(752h) Constructing Efficient Surrogate Models for High-Dimensional First Principles Systems Under Uncertainty | AIChE

(752h) Constructing Efficient Surrogate Models for High-Dimensional First Principles Systems Under Uncertainty

Authors 

Makrygiorgos, G. - Presenter, University of California at Berkeley
Maggioni, G. M., Bayer AG
Mesbah, A., University of California, Berkeley
A plethora of chemical engineering processes are informed by sophisticated numerical simulations based on first-principles models (e.g., consisting of a set of coupled partial differential equations) that exhibit highly nonlinear behavior and are computationally expensive. It is often the case that the parameters in these models as well as the initial and boundary conditions in dynamical systems are uncertain and, thus, this uncertainty is propagated to the model outputs. Therefore, relying on deterministic simulation results could possibly lead to erroneous outcomes for the design, operation, and control of these processes. The computational burden associated with solving the entire set of equations can be prohibitive when one wishes to run the model for the whole spectrum of possible input parameter values, even in this era of high-performance computing, especially in the context of optimization applications. Metamodeling techniques aim at alleviating this problem by approximating first-principles model responses under uncertainty with efficient black-box mappings that can serve as surrogate models for the original high-fidelity models [1]. The primary notion in metamodeling is to calibrate the surrogate models using the fewest possible runs of the original model without compromising their predictive capability.
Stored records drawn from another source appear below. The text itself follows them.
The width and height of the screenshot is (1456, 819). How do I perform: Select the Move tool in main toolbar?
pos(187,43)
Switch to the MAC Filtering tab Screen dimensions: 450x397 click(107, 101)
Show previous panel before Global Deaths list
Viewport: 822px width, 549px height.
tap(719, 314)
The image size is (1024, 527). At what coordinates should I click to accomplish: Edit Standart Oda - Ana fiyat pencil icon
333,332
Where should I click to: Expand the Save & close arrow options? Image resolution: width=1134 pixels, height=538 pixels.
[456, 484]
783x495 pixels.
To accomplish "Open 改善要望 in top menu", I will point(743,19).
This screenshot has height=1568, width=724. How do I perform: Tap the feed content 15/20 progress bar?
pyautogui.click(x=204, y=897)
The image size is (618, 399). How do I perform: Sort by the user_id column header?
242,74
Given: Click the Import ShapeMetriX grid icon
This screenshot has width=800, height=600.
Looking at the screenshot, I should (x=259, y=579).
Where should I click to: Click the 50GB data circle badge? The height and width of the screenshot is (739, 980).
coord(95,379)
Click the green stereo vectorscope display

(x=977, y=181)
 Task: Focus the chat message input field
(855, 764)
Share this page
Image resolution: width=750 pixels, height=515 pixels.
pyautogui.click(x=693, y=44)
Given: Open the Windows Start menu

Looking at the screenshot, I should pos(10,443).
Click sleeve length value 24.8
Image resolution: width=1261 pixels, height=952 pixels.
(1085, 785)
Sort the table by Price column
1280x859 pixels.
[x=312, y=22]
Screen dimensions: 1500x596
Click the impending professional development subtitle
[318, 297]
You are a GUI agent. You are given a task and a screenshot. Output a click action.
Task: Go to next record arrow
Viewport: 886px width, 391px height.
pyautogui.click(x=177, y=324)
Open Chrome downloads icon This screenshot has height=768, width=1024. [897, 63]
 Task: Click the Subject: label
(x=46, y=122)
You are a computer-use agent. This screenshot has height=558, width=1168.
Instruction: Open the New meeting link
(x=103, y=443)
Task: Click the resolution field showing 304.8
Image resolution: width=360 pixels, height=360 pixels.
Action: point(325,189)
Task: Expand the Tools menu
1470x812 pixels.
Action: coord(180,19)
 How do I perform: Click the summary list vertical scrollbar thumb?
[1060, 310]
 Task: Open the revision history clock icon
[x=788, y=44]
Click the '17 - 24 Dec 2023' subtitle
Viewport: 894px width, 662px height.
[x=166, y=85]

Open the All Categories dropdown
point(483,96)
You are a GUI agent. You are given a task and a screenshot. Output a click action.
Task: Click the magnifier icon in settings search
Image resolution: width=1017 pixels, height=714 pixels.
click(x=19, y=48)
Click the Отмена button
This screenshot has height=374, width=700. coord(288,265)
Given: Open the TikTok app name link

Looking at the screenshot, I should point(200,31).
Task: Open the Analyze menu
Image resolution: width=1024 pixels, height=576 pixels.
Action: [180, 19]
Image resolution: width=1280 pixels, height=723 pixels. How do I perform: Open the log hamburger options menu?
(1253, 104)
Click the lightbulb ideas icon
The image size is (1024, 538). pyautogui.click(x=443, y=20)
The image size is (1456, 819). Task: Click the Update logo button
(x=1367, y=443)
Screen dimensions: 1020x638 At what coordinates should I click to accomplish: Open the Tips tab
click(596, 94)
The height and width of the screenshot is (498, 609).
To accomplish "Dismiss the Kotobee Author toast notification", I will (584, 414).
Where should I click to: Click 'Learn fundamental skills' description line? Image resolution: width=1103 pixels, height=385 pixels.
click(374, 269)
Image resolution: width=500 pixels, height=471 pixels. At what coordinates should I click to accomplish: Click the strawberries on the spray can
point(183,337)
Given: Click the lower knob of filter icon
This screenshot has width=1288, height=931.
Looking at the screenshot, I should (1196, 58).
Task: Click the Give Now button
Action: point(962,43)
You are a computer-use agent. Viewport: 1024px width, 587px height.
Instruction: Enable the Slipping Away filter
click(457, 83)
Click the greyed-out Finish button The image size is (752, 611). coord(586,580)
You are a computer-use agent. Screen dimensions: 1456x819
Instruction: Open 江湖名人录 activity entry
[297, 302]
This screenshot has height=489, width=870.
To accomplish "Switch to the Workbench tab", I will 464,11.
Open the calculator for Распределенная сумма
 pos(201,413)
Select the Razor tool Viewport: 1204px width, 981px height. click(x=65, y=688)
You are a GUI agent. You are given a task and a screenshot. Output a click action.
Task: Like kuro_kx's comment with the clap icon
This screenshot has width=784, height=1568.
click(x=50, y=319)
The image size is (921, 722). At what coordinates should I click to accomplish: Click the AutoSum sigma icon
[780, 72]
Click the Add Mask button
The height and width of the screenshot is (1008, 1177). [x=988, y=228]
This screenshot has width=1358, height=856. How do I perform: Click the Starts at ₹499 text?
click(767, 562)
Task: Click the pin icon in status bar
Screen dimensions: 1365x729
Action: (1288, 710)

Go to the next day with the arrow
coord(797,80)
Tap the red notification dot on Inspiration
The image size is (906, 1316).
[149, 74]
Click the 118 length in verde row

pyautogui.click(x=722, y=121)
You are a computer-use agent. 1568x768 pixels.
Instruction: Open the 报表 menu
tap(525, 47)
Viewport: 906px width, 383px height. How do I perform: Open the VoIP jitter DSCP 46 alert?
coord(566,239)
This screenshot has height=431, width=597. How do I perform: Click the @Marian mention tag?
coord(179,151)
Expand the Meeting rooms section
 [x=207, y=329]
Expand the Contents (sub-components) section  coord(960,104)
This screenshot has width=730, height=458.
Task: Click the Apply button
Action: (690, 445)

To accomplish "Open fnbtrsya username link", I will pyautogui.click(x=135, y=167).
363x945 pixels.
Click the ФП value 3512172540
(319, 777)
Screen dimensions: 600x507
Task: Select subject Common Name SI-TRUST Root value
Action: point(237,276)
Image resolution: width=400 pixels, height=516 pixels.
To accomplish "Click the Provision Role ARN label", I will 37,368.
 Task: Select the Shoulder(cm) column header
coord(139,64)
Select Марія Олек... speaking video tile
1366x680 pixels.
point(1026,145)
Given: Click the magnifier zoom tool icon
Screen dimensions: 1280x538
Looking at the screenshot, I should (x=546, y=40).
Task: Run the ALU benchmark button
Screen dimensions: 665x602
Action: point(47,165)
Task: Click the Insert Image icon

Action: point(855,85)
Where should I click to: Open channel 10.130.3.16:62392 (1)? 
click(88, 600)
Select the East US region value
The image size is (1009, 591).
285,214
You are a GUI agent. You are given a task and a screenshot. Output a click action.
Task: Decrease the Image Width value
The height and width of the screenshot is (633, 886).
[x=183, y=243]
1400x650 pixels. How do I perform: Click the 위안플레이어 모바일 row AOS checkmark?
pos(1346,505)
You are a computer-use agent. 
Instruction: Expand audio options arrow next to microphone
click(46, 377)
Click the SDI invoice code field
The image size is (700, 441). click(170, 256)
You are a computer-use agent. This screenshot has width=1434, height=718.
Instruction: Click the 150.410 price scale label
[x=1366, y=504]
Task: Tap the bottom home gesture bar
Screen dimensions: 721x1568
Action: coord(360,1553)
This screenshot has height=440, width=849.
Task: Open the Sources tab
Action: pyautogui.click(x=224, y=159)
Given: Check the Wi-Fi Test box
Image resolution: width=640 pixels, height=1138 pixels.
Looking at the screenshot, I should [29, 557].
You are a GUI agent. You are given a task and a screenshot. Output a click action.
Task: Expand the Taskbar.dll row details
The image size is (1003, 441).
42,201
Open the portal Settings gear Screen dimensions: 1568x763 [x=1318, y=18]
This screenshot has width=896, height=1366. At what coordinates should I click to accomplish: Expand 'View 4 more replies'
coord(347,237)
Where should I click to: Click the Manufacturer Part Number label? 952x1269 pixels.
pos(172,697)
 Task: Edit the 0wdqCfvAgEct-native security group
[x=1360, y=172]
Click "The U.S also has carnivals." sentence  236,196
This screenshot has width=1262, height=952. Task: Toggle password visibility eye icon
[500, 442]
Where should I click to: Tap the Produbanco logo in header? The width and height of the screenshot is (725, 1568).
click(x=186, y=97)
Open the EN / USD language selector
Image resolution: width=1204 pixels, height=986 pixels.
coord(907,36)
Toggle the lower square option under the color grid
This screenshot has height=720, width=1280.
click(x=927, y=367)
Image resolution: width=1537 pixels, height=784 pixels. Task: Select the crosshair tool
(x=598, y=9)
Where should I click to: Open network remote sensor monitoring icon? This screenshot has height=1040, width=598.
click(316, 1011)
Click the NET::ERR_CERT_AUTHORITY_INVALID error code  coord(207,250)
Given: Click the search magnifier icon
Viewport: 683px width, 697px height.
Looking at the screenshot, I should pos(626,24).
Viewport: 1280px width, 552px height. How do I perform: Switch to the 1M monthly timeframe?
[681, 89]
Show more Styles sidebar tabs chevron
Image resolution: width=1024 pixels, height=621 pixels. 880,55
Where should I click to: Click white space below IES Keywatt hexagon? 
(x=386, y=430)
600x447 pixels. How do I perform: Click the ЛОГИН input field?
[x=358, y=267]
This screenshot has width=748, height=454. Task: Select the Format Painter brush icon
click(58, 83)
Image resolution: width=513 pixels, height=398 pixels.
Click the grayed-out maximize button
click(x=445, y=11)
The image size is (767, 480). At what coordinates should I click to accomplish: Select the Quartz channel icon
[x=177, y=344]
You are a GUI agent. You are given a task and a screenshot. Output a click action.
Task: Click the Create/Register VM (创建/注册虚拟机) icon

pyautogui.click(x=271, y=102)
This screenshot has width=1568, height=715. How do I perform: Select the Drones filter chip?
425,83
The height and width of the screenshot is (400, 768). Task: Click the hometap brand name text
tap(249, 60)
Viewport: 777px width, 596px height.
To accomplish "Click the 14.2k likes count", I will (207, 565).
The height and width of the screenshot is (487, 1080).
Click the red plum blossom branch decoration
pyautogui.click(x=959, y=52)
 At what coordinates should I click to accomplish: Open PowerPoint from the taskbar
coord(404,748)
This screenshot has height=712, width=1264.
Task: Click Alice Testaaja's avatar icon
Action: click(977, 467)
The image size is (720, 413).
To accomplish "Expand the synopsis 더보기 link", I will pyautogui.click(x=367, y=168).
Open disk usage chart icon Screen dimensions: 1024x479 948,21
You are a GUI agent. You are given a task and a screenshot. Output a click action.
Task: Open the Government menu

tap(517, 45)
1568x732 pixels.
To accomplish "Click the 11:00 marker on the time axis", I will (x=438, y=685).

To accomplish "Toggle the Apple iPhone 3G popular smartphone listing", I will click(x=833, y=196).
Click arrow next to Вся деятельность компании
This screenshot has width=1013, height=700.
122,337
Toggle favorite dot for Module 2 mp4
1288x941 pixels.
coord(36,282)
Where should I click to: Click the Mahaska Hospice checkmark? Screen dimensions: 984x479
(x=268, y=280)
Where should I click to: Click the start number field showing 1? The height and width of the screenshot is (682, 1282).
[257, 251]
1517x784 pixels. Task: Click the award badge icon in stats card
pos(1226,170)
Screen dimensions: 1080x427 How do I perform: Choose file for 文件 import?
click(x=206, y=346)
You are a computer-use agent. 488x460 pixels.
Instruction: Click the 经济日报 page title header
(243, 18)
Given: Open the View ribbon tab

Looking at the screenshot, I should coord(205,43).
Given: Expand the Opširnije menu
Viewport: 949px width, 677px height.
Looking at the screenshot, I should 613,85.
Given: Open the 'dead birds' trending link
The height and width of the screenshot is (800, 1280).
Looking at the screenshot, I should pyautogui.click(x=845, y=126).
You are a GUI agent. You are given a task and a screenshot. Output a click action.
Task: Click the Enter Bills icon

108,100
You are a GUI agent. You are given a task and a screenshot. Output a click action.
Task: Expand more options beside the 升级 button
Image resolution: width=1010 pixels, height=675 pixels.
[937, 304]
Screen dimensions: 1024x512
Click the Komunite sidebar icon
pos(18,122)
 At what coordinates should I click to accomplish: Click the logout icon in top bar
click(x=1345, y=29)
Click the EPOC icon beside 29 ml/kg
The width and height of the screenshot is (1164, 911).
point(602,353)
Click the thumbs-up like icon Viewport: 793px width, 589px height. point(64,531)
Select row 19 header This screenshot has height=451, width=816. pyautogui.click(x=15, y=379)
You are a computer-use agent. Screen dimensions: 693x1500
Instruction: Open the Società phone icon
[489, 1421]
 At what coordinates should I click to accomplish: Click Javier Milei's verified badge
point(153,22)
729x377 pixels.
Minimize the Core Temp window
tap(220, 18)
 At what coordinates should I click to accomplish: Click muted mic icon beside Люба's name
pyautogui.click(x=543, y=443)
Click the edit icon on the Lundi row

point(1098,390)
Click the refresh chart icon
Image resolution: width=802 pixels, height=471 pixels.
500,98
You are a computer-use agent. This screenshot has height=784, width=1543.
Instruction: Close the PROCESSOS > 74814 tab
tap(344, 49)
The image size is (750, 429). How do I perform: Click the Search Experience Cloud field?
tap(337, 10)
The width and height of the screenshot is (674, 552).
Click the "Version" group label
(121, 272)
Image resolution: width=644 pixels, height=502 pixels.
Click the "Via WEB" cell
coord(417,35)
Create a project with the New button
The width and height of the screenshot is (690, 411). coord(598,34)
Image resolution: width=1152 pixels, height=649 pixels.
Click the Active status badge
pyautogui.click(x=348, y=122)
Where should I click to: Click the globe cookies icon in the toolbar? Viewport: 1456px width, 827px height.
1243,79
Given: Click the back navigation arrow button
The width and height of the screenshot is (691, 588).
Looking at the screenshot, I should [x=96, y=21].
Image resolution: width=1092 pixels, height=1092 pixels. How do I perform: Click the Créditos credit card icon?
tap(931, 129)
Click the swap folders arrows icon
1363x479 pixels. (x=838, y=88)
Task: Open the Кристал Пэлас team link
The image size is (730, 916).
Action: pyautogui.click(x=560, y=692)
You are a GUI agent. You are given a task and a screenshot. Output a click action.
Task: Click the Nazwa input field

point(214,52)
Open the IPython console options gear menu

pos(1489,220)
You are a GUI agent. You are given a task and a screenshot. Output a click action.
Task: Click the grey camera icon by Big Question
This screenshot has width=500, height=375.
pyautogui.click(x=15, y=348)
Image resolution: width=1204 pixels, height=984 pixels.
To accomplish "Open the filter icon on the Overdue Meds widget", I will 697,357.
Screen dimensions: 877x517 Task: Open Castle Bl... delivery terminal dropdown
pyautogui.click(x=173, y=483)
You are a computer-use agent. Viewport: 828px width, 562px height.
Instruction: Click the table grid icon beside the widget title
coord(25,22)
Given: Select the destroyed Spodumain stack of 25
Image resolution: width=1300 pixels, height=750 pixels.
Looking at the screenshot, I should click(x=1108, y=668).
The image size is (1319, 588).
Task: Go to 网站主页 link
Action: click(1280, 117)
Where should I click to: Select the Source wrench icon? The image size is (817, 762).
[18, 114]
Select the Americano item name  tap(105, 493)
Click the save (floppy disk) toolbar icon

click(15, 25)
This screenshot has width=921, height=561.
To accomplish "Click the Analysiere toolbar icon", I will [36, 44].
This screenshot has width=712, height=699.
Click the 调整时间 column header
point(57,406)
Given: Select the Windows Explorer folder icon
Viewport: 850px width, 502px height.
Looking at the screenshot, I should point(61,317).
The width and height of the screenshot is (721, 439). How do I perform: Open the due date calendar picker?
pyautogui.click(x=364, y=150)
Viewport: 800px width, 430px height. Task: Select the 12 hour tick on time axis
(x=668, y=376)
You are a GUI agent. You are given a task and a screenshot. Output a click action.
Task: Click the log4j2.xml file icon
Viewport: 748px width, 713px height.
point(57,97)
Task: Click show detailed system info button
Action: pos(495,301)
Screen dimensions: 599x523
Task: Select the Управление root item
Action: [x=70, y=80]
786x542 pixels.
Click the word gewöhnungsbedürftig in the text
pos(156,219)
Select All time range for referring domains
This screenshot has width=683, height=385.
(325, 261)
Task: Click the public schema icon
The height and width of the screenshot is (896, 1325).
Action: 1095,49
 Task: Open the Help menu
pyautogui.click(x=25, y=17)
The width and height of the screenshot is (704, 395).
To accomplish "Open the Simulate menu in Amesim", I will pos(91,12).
In this work, we explore the effectiveness of various well-established meta-modeling techniques applied to a basic, but relevant crystallization problem, i.e., the growth/dissolution of a 2D crystal population through cooling/heating cycles. This technique is used, possibly in combination with milling, to manipulate the crystal shape of active pharmaceutical ingredients, and efforts have been recently devoted to optimize and control this process. Even though relatively simple, such a problem represents an interesting test-case for metamodeling since it is highly nonlinear, inherently dynamic, and industrially relevant. [2,3] The crystallization system is described by a system of integro-partial differential equations, whose parameters are inherently uncertain. The parameter uncertainties are modeled by suitable probability distributions selected according to available experimental data and expert knowledge.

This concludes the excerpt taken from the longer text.